> WORK INSTRUCTIONS
Your reply must consist of the data below, reproduced character for character.

> Dataset entries
■ ■ ■

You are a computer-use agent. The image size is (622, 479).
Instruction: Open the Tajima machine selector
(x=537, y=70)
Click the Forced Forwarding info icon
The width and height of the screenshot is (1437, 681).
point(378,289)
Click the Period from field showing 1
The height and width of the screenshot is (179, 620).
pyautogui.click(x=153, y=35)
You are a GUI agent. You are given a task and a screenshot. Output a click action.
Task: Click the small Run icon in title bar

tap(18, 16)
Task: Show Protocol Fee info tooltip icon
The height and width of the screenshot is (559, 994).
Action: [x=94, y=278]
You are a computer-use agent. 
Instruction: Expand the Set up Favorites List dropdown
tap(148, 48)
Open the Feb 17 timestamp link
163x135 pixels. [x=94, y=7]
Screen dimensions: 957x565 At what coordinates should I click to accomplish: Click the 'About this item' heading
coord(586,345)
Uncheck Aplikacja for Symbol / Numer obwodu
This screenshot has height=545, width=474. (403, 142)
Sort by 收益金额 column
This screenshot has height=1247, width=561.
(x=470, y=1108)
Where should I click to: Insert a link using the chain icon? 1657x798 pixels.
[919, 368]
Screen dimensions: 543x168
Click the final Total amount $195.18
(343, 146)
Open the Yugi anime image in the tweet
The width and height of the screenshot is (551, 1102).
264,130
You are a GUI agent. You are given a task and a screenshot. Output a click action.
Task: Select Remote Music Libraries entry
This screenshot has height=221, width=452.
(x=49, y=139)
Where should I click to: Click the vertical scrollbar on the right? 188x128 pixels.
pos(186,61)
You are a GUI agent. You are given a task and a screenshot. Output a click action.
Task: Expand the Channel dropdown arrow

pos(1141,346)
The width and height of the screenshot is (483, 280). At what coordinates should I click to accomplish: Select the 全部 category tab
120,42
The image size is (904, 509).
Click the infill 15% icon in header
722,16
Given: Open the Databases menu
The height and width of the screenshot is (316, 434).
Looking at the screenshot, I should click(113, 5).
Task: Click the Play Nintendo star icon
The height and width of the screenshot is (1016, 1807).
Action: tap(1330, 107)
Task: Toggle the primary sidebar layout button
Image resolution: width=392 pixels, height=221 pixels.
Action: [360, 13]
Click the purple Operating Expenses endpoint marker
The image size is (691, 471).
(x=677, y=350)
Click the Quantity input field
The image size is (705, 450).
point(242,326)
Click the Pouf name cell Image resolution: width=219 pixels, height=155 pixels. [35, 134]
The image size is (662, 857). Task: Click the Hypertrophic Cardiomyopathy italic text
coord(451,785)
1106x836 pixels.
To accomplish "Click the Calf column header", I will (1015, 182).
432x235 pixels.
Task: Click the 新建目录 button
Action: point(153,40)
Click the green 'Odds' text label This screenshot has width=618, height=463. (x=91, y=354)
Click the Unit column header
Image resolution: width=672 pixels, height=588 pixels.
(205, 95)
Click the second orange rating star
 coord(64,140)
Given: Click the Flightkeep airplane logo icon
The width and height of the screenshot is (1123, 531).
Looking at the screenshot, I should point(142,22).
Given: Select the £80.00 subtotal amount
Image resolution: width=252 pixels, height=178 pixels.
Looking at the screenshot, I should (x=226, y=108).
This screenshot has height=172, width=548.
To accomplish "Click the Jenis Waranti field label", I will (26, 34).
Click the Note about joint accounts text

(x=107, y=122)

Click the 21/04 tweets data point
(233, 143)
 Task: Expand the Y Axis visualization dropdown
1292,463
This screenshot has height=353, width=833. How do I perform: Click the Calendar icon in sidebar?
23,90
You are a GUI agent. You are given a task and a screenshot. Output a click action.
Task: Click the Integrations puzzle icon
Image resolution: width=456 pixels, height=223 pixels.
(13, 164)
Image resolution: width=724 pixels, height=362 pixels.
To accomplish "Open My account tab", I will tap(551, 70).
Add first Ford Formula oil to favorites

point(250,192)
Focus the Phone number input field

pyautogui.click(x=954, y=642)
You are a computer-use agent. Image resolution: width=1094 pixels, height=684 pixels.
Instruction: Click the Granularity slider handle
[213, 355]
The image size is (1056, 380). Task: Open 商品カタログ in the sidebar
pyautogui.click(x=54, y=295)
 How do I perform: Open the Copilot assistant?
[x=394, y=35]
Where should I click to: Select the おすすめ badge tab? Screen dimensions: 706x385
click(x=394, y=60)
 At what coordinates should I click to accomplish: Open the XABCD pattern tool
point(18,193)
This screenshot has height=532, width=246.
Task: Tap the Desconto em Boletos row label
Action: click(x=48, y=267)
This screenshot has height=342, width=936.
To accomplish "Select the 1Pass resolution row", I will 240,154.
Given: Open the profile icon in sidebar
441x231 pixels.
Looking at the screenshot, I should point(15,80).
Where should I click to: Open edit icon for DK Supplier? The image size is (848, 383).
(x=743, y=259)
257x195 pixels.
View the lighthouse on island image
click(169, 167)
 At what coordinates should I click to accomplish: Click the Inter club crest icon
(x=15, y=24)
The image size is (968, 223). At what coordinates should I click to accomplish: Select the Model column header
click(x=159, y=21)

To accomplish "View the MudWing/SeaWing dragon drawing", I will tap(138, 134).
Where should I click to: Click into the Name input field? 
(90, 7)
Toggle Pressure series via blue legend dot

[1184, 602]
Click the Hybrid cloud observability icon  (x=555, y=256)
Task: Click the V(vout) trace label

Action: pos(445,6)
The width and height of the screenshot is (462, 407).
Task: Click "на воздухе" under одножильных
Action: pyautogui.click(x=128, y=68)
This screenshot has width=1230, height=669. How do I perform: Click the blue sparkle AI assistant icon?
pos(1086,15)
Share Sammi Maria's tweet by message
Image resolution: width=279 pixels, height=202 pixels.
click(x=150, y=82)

■ ■ ■

> EXPECTED OUTPUT
You are a computer-use agent. The image size is (622, 479).
Instruction: Open the Tajima machine selector
(x=537, y=70)
Click the Forced Forwarding info icon
The width and height of the screenshot is (1437, 681).
point(378,289)
Click the Period from field showing 1
The height and width of the screenshot is (179, 620).
pyautogui.click(x=153, y=35)
You are a GUI agent. You are given a task and a screenshot. Output a click action.
Task: Click the small Run icon in title bar

tap(18, 16)
Task: Show Protocol Fee info tooltip icon
The height and width of the screenshot is (559, 994).
Action: [x=94, y=278]
You are a computer-use agent. 
Instruction: Expand the Set up Favorites List dropdown
tap(148, 48)
Open the Feb 17 timestamp link
163x135 pixels. [x=94, y=7]
Screen dimensions: 957x565 At what coordinates should I click to accomplish: Click the 'About this item' heading
coord(586,345)
Uncheck Aplikacja for Symbol / Numer obwodu
This screenshot has height=545, width=474. (403, 142)
Sort by 收益金额 column
This screenshot has height=1247, width=561.
(x=470, y=1108)
Where should I click to: Insert a link using the chain icon? 1657x798 pixels.
[919, 368]
Screen dimensions: 543x168
Click the final Total amount $195.18
(343, 146)
Open the Yugi anime image in the tweet
The width and height of the screenshot is (551, 1102).
264,130
You are a GUI agent. You are given a task and a screenshot. Output a click action.
Task: Select Remote Music Libraries entry
This screenshot has height=221, width=452.
(x=49, y=139)
Where should I click to: Click the vertical scrollbar on the right? 188x128 pixels.
pos(186,61)
You are a GUI agent. You are given a task and a screenshot. Output a click action.
Task: Expand the Channel dropdown arrow

pos(1141,346)
The width and height of the screenshot is (483, 280). At what coordinates should I click to accomplish: Select the 全部 category tab
120,42
The image size is (904, 509).
Click the infill 15% icon in header
722,16
Given: Open the Databases menu
The height and width of the screenshot is (316, 434).
Looking at the screenshot, I should click(113, 5).
Task: Click the Play Nintendo star icon
The height and width of the screenshot is (1016, 1807).
Action: tap(1330, 107)
Task: Toggle the primary sidebar layout button
Image resolution: width=392 pixels, height=221 pixels.
Action: [360, 13]
Click the purple Operating Expenses endpoint marker
The image size is (691, 471).
(x=677, y=350)
Click the Quantity input field
The image size is (705, 450).
point(242,326)
Click the Pouf name cell Image resolution: width=219 pixels, height=155 pixels. [35, 134]
The image size is (662, 857). Task: Click the Hypertrophic Cardiomyopathy italic text
coord(451,785)
1106x836 pixels.
To accomplish "Click the Calf column header", I will (1015, 182).
432x235 pixels.
Task: Click the 新建目录 button
Action: point(153,40)
Click the green 'Odds' text label This screenshot has width=618, height=463. (x=91, y=354)
Click the Unit column header
Image resolution: width=672 pixels, height=588 pixels.
(205, 95)
Click the second orange rating star
 coord(64,140)
Given: Click the Flightkeep airplane logo icon
The width and height of the screenshot is (1123, 531).
Looking at the screenshot, I should point(142,22).
Given: Select the £80.00 subtotal amount
Image resolution: width=252 pixels, height=178 pixels.
Looking at the screenshot, I should (x=226, y=108).
This screenshot has height=172, width=548.
To accomplish "Click the Jenis Waranti field label", I will (26, 34).
Click the Note about joint accounts text

(x=107, y=122)

Click the 21/04 tweets data point
(233, 143)
 Task: Expand the Y Axis visualization dropdown
1292,463
This screenshot has height=353, width=833. How do I perform: Click the Calendar icon in sidebar?
23,90
You are a GUI agent. You are given a task and a screenshot. Output a click action.
Task: Click the Integrations puzzle icon
Image resolution: width=456 pixels, height=223 pixels.
(13, 164)
Image resolution: width=724 pixels, height=362 pixels.
To accomplish "Open My account tab", I will tap(551, 70).
Add first Ford Formula oil to favorites

point(250,192)
Focus the Phone number input field

pyautogui.click(x=954, y=642)
You are a computer-use agent. Image resolution: width=1094 pixels, height=684 pixels.
Instruction: Click the Granularity slider handle
[213, 355]
The image size is (1056, 380). Task: Open 商品カタログ in the sidebar
pyautogui.click(x=54, y=295)
 How do I perform: Open the Copilot assistant?
[x=394, y=35]
Where should I click to: Select the おすすめ badge tab? Screen dimensions: 706x385
click(x=394, y=60)
 At what coordinates should I click to accomplish: Open the XABCD pattern tool
point(18,193)
This screenshot has height=532, width=246.
Task: Tap the Desconto em Boletos row label
Action: click(x=48, y=267)
This screenshot has height=342, width=936.
To accomplish "Select the 1Pass resolution row", I will 240,154.
Given: Open the profile icon in sidebar
441x231 pixels.
Looking at the screenshot, I should point(15,80).
Where should I click to: Open edit icon for DK Supplier? The image size is (848, 383).
(x=743, y=259)
257x195 pixels.
View the lighthouse on island image
click(169, 167)
 At what coordinates should I click to accomplish: Click the Inter club crest icon
(x=15, y=24)
The image size is (968, 223). At what coordinates should I click to accomplish: Select the Model column header
click(x=159, y=21)

To accomplish "View the MudWing/SeaWing dragon drawing", I will tap(138, 134).
Where should I click to: Click into the Name input field? 
(90, 7)
Toggle Pressure series via blue legend dot

[1184, 602]
Click the Hybrid cloud observability icon  (x=555, y=256)
Task: Click the V(vout) trace label

Action: pos(445,6)
The width and height of the screenshot is (462, 407).
Task: Click "на воздухе" under одножильных
Action: pyautogui.click(x=128, y=68)
This screenshot has width=1230, height=669. How do I perform: Click the blue sparkle AI assistant icon?
pos(1086,15)
Share Sammi Maria's tweet by message
Image resolution: width=279 pixels, height=202 pixels.
click(x=150, y=82)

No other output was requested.